- Dataset content
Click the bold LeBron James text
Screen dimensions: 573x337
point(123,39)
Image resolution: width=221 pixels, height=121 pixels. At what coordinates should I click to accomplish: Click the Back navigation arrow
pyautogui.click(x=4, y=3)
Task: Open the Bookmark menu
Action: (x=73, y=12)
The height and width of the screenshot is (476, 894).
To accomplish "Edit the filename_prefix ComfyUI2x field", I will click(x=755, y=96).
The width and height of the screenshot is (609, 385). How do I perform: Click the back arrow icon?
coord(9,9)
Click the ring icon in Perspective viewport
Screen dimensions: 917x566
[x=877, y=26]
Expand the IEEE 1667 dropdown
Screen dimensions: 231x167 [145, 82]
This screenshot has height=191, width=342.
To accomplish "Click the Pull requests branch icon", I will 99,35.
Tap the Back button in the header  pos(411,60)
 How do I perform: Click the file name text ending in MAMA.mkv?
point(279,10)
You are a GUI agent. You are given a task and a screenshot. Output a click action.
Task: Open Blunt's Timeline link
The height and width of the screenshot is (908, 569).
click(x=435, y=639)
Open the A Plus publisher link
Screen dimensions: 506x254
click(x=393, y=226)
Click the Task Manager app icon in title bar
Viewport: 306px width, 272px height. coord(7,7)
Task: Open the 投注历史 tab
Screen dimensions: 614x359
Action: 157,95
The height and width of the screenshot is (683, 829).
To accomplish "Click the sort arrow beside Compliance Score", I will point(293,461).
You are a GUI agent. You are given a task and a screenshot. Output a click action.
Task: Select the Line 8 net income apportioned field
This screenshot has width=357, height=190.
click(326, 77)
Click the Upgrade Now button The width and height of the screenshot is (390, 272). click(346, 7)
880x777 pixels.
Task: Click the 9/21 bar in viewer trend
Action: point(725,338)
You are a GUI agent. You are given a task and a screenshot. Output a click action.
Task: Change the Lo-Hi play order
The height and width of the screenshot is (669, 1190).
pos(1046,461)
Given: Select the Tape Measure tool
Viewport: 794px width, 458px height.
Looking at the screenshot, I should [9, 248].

- What to do
Reproduce every one of the records above verbatim, keeping each line as it appears.

- Full solution
Click the bold LeBron James text
Screen dimensions: 573x337
point(123,39)
Image resolution: width=221 pixels, height=121 pixels. At what coordinates should I click to accomplish: Click the Back navigation arrow
pyautogui.click(x=4, y=3)
Task: Open the Bookmark menu
Action: (x=73, y=12)
The height and width of the screenshot is (476, 894).
To accomplish "Edit the filename_prefix ComfyUI2x field", I will click(x=755, y=96).
The width and height of the screenshot is (609, 385). How do I perform: Click the back arrow icon?
coord(9,9)
Click the ring icon in Perspective viewport
Screen dimensions: 917x566
[x=877, y=26]
Expand the IEEE 1667 dropdown
Screen dimensions: 231x167 [145, 82]
This screenshot has height=191, width=342.
To accomplish "Click the Pull requests branch icon", I will 99,35.
Tap the Back button in the header  pos(411,60)
 How do I perform: Click the file name text ending in MAMA.mkv?
point(279,10)
You are a GUI agent. You are given a task and a screenshot. Output a click action.
Task: Open Blunt's Timeline link
The height and width of the screenshot is (908, 569).
click(x=435, y=639)
Open the A Plus publisher link
Screen dimensions: 506x254
click(x=393, y=226)
Click the Task Manager app icon in title bar
Viewport: 306px width, 272px height. coord(7,7)
Task: Open the 投注历史 tab
Screen dimensions: 614x359
Action: 157,95
The height and width of the screenshot is (683, 829).
To accomplish "Click the sort arrow beside Compliance Score", I will point(293,461).
You are a GUI agent. You are given a task and a screenshot. Output a click action.
Task: Select the Line 8 net income apportioned field
This screenshot has width=357, height=190.
click(326, 77)
Click the Upgrade Now button The width and height of the screenshot is (390, 272). click(346, 7)
880x777 pixels.
Task: Click the 9/21 bar in viewer trend
Action: point(725,338)
You are a GUI agent. You are given a task and a screenshot. Output a click action.
Task: Change the Lo-Hi play order
The height and width of the screenshot is (669, 1190).
pos(1046,461)
Given: Select the Tape Measure tool
Viewport: 794px width, 458px height.
Looking at the screenshot, I should [9, 248].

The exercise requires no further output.